Today I received an email from a friend in PA with the news that another of our SLO friends has gone on to Heaven. Abigail was sixteen years old. We had met her and her family a couple of times while we lived in PA. When Emma received the SLO diagnosis it was Abigail's mom and my other friend, Brenda, who walked me through those first difficult years. They knew the ropes of finding the right doctors, getting the best treatment, and just survivng.
Finding out that Abigail is gone has hit me hard. As I think of what is ahead for her family, I am feeling all of those feelings over again. I remember so well the emptiness and sadness. Life as we knew it stopped. I know people don't mean to but I think they minimize the death of a special needs child because they see it as a blessing. They see the end of a hardship and assume the parents must feel relieved. I don't want to hurt anyone's feelings but I know it is true.

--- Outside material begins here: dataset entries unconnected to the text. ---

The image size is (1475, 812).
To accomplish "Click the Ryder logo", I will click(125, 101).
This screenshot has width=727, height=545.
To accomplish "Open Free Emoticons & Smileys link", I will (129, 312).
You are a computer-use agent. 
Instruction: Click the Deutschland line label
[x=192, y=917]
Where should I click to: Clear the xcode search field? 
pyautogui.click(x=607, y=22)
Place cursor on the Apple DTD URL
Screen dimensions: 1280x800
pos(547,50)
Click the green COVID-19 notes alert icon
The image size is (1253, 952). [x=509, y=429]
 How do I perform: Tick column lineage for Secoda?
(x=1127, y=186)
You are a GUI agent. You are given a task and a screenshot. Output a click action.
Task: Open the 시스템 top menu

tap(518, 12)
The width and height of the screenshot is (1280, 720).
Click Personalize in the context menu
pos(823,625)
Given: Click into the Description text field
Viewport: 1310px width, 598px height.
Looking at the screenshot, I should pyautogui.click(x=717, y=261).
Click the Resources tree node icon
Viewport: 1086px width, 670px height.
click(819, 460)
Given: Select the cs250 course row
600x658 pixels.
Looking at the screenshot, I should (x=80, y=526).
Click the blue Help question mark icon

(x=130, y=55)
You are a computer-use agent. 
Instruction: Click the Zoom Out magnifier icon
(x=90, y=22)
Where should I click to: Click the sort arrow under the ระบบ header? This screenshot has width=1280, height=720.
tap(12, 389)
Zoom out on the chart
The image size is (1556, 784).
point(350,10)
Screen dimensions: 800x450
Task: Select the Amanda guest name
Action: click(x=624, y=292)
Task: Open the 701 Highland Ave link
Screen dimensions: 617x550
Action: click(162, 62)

I could see it in some people's eyes, hear it in their voices.
If I am being totally honest I will admit that there were times in Emma's life when I thought that I might feel a little relieved. When it happened, though, there was no relief. Only loss. Sure, I felt relief for her. For myself, though, I only felt empty. All that I knew was gone. I had been a part of this "club" of special needs moms and I knew how to do that but then I was out of the club and trying to find where I belong. I'm still searching.
Even in their death, our children keep on giving to us. One of Emma's special gifts to me when she was here was the gift of perspective. I could be having a rough day and Emma would come home from school and I would take off all of her braces and just hold her and she would be so happy and grateful and I knew that no accomplishment in this world could compare to that smile she gave me. Nothing else mattered. No one could take that away from me. I miss that so much. But, today. when I read about Abigail and I relived my loss of Emma, for just a little while I got to experience that perspective again. The decisions I am facing, the responsibilities I am overwhelmed with, the people who annoy me... for just a while they disappeared as I looked at them with that eternal perspective. Knowing that the best is yet to come made me smile. Thank you, Emma and Hailey, and now, Abigail. You gave us so many gifts. You are forever missed and never forgotten.